PROVIDED ENTRIES: Begin

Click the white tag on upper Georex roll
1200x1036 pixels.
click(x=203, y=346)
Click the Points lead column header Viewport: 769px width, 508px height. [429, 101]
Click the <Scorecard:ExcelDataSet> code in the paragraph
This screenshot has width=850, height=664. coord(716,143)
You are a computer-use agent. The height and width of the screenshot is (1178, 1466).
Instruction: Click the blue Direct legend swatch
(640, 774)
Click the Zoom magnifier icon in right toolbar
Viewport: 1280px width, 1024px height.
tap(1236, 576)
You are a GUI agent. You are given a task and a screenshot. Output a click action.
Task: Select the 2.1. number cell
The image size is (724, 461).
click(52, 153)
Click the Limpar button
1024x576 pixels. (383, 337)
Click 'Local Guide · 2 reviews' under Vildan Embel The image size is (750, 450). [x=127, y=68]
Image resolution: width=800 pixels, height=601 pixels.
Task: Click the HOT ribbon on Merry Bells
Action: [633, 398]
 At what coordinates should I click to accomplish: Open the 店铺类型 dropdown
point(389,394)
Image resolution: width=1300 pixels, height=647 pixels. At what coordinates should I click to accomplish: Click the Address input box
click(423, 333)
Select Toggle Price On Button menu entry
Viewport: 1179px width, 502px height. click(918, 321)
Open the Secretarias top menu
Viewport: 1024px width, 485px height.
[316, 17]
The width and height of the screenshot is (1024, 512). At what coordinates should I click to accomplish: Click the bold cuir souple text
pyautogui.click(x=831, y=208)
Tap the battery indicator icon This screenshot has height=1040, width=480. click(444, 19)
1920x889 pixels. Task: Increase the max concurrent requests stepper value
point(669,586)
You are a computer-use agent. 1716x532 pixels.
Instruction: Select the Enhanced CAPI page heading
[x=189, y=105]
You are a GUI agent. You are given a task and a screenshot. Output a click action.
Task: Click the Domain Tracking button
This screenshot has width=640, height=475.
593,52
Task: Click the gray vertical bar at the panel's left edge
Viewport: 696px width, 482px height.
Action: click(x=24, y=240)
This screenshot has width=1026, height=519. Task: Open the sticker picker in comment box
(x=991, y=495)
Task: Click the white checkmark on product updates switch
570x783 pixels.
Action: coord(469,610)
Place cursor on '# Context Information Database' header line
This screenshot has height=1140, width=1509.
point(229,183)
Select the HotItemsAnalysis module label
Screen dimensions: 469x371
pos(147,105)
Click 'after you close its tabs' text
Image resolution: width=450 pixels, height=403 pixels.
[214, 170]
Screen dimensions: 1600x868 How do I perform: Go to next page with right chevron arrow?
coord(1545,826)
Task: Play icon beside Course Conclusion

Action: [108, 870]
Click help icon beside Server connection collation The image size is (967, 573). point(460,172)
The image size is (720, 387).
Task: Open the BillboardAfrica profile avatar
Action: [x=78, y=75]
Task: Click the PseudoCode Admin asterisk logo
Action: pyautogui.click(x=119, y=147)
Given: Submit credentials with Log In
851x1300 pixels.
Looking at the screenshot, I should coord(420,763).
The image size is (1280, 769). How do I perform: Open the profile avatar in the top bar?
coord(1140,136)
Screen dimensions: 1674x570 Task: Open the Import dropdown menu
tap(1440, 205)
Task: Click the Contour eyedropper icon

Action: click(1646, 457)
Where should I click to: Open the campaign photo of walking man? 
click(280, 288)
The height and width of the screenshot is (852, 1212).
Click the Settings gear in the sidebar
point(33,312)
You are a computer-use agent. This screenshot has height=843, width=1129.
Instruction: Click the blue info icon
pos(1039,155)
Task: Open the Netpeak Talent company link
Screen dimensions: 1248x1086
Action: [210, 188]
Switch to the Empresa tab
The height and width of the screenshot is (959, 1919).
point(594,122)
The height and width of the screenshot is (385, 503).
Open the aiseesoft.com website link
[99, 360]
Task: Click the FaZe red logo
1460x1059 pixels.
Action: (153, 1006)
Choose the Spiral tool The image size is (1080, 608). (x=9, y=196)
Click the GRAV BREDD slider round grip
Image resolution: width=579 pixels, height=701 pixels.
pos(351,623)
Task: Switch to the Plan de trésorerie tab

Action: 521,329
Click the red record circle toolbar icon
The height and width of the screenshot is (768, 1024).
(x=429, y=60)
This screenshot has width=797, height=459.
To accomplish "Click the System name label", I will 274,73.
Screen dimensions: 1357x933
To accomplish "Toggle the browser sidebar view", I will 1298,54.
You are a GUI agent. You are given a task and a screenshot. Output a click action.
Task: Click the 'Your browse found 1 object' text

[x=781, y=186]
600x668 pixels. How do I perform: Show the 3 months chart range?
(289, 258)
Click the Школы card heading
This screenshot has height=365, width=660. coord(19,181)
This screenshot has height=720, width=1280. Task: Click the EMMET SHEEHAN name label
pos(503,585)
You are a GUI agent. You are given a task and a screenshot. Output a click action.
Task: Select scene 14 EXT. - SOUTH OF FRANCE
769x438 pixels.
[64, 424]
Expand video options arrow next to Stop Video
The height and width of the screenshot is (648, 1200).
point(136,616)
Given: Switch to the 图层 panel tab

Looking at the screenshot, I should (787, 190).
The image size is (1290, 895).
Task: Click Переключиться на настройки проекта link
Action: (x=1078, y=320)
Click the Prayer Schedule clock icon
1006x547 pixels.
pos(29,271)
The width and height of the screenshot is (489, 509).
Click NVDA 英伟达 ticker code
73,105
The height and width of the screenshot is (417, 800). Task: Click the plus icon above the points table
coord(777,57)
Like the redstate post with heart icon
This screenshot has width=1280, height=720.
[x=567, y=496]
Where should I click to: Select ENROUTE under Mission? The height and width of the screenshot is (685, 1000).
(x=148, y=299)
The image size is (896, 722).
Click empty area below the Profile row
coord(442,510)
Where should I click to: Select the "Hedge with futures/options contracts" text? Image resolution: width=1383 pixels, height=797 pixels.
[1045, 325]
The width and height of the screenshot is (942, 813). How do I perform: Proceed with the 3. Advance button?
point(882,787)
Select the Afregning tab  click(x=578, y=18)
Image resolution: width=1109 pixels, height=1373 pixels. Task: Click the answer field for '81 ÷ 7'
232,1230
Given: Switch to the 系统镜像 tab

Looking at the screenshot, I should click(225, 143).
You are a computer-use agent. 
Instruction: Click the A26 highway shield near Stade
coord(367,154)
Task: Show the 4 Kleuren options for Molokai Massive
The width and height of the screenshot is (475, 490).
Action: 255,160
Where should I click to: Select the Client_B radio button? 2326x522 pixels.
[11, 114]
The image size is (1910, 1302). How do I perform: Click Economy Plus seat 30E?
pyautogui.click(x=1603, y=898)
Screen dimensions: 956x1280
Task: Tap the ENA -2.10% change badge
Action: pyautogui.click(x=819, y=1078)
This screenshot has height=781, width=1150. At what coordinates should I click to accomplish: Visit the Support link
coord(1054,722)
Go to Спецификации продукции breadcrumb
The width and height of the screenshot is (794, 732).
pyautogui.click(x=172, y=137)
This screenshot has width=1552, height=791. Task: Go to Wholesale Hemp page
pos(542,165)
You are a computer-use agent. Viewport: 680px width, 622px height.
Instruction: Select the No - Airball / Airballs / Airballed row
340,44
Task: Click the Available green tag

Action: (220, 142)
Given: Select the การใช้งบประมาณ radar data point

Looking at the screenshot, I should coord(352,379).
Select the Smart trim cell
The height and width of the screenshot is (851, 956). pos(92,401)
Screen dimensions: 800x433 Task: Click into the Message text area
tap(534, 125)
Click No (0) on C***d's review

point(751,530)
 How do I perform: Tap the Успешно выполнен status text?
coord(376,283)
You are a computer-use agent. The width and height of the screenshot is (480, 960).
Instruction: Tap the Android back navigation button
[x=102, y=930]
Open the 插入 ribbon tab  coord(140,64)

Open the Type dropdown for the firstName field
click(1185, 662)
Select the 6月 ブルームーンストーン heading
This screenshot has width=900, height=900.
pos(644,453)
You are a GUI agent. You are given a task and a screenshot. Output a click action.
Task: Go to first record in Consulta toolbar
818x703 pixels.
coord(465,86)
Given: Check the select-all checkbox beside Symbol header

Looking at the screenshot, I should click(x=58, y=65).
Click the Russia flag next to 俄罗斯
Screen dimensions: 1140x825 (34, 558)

PROVIDED ENTRIES: End

- EXERCISE BRIEF
Copy each line of the records containing the string "will".

- SOLUTION TO THE EXERCISE
To accomplish "Click the System name label", I will 274,73.
To accomplish "Toggle the browser sidebar view", I will 1298,54.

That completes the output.